La ilusión de México de conquistar una plaza en los octavos de final del Mundial llegó a su fin con la derrota ante Inglaterra, dejando a la afición sin más que el reconocimiento a la entrega del equipo y a los jugadores que destacaron durante el torneo.
El técnico Javier “el Vasco” Aguirre y futbolistas como Johan Felipe Vázquez y César Montes recibieron elogios por su desempeño y esfuerzo, representando con orgullo a sus estados de origen y al país en la competencia internacional.
Sin embargo, más allá del fútbol, persisten retos graves que afectan la vida diaria de los mexicanos. El país enfrenta una crisis de inseguridad que se refleja en un aumento de la violencia y las masacres, la corrupción gubernamental que reduce la confianza pública, y un creciente autoritarismo que limita las libertades individuales.

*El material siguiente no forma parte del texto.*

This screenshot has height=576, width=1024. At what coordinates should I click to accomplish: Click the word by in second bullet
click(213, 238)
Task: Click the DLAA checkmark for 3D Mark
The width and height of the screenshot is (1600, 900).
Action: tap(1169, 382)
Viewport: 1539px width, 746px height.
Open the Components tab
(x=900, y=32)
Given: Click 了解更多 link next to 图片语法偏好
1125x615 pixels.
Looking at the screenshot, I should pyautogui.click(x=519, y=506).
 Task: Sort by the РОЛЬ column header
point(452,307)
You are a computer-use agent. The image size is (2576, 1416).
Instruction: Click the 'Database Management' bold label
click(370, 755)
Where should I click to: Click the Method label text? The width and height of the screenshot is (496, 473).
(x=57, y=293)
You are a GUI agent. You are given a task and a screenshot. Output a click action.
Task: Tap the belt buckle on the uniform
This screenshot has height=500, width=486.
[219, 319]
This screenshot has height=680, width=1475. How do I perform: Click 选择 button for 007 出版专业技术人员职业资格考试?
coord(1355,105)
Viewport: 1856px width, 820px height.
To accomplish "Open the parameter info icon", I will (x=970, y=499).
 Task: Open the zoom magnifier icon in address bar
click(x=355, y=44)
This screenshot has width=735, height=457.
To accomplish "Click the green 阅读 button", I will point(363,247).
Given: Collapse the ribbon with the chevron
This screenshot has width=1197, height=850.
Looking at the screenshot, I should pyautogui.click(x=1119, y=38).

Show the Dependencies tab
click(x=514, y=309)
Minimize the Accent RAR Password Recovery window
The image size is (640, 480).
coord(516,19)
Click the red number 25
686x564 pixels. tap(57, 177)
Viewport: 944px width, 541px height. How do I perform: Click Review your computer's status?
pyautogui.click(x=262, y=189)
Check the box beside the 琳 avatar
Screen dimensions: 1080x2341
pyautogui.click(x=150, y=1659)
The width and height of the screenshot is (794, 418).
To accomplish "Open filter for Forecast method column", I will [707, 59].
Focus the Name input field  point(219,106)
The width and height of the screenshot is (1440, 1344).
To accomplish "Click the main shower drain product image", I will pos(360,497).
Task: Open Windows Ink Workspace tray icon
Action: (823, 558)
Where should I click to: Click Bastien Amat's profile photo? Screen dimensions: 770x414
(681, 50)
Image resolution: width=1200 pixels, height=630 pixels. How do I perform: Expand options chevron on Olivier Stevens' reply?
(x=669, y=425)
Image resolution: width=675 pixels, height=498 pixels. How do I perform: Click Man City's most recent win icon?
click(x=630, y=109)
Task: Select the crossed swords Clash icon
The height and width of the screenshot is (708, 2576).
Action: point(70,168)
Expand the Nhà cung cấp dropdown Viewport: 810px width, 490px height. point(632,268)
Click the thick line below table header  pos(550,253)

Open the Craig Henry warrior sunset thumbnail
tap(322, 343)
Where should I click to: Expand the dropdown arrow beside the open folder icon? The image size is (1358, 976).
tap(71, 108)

En ese contexto, la referencia al “elefante en la sala” se convierte en metáfora de estos problemas que permanecen presentes y no se han resuelto pese al espectáculo deportivo. La incertidumbre política también marca el ambiente, con cuestionamientos sobre figuras como el gobernador Rubén Rocha Moya y especulaciones sobre posibles presiones internacionales y negociaciones políticas en medio del Mundial.
Así, mientras la selección nacional se despide de la competencia, en el interior del país siguen vigentes temas que demandan atención urgente y que afectan la gobernabilidad y la estabilidad social de México.